I don’t really understand this, but it seems important

“what we’re doing is we’re taking Bay Trail, which is a product really designed for the PC market, and we made the decision to take it broadly across different segments of the tablet market this year.

It brings along with it, at least over the course of 2014, a higher bill of materials. And that’s independent from the SOC cost. It’s the power management subsystem, it’s the motherboard that it goes on, it’s the memory solution, those kinds of things. And so, we’re providing some contra revenue to offset that bill of material delta over the course of 2014.”

PC Inventories normalized

“Actually inventories are in very good shape as we look across the entire supply chain, both within Intel and outside. So, we think inventories, after that correction in the beginning of 2013, are actually normalized now where they will probably stay.”

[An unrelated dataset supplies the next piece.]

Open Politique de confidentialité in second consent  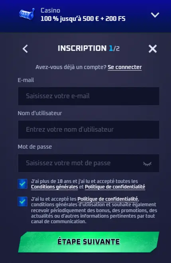click(108, 199)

Takes a while to get customers comfortable with the foundry

“I’d say the interest since we opened up the foundry has been high. These interactions, just getting people comfortable with what the technology is, take several months typically.

There’s deep interaction between the technical teams on both sides, really understanding what the process of silicon technology incorporates, what the design tools are, what IP we have to offer, where they can go get third-party IP, all of those kinds of interactions. Those have been ongoing with many customers. And then, you start the business discussions around pricing and availability and all of that.”

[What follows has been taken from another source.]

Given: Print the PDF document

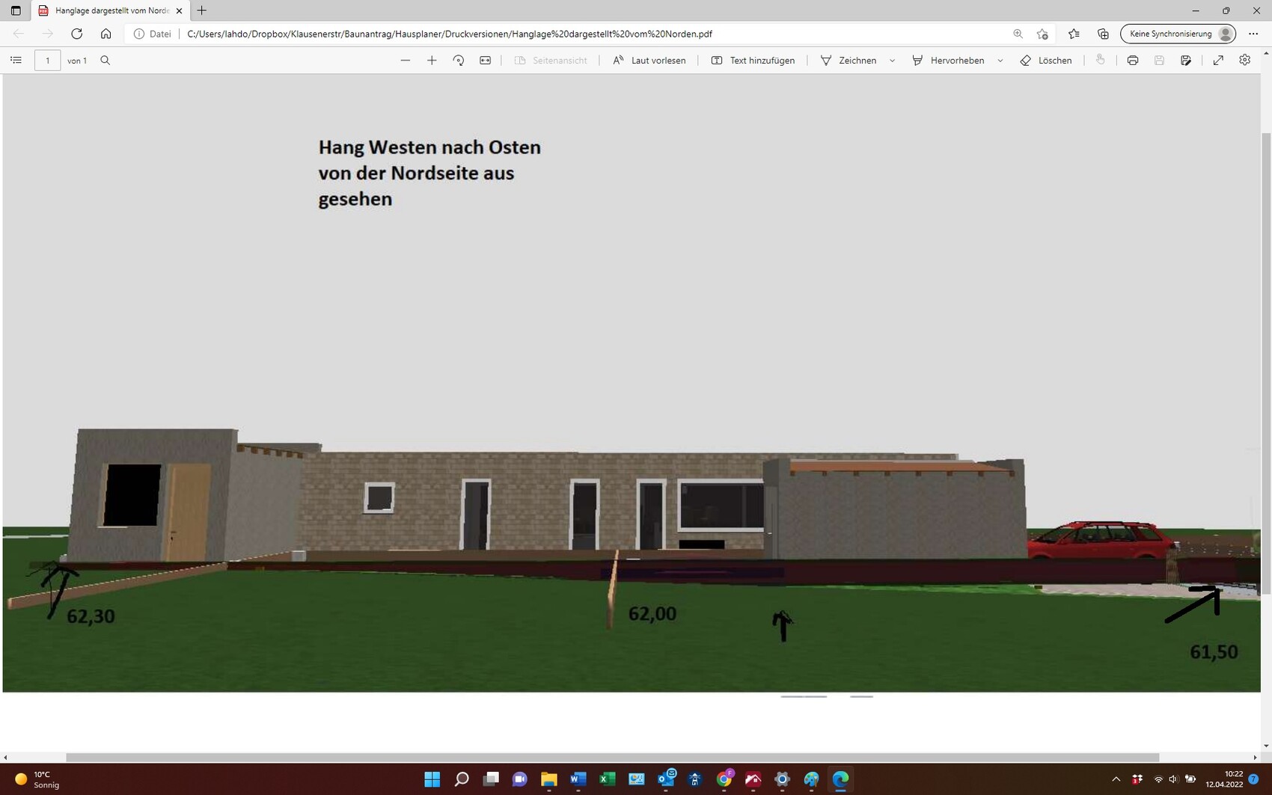Looking at the screenshot, I should [x=1133, y=61].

Still learning how to be a good foundry

“We’ve been in many interactions. As far as what does it tell us about what needs to change within Intel, I think we still have a lot to learn about how to be a good foundry.”

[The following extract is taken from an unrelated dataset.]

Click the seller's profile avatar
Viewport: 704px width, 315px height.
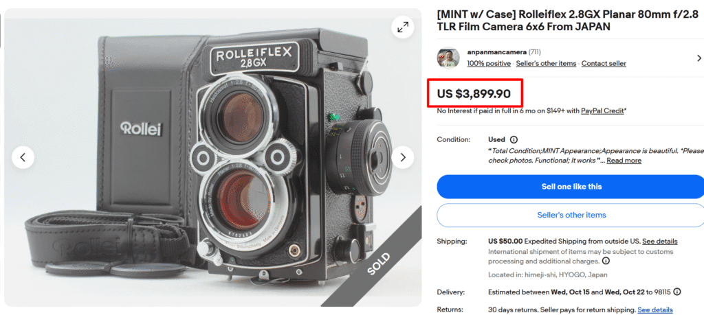(450, 58)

Altera has been a great customer

“Altera, who is really our lead premier customer — I’d say big customer has really been helpful. They’ve helped us see where we’re strong and where we are not and what it takes to become strong in those areas. They are making good progress on their products.”

roadmap moving in the same direction as customers

“I don’t think there’s a lot of change from a technology standpoint that’s outside the changes we’re going to make, say, at 10-nanometers of our own product. We’re driving to lower power, more mobility, able to integrate better, all of those things into our own products. Integration of memory capabilities, that’s driven by our own need to move into those mobile spaces. And that’s helping us with the same roadmaps that are being required by the foundry partners.”

Laser focused on 40m tablets

“the 40 million tablets is one of the things I see Brian just laser focused on. And as we’ve talked about before, it gets us into the 15% to 20% range of the total tablet market.”

Architecture is an asset

“Remember, Intel has two assets. We have our silicon technology, but we also have our architecture. And one of the things an OEM gets when they build with Intel technology is that they can go into any OS and they can build a single platform and move that on to Chrome, on to Android, on to Windows. And that’s a very unique capability that we provide to OEMs for flexibility.”

You want to be in tablets even if not driving revenue and GM

“You’re probably not going to make as much revenue dollars and as much margin dollars as the PC business, but we think this is still critical. And it’s critical for a variety of reasons. Part of it is simply the scale. You want to have those units. You want to have a presence in all areas of computing.”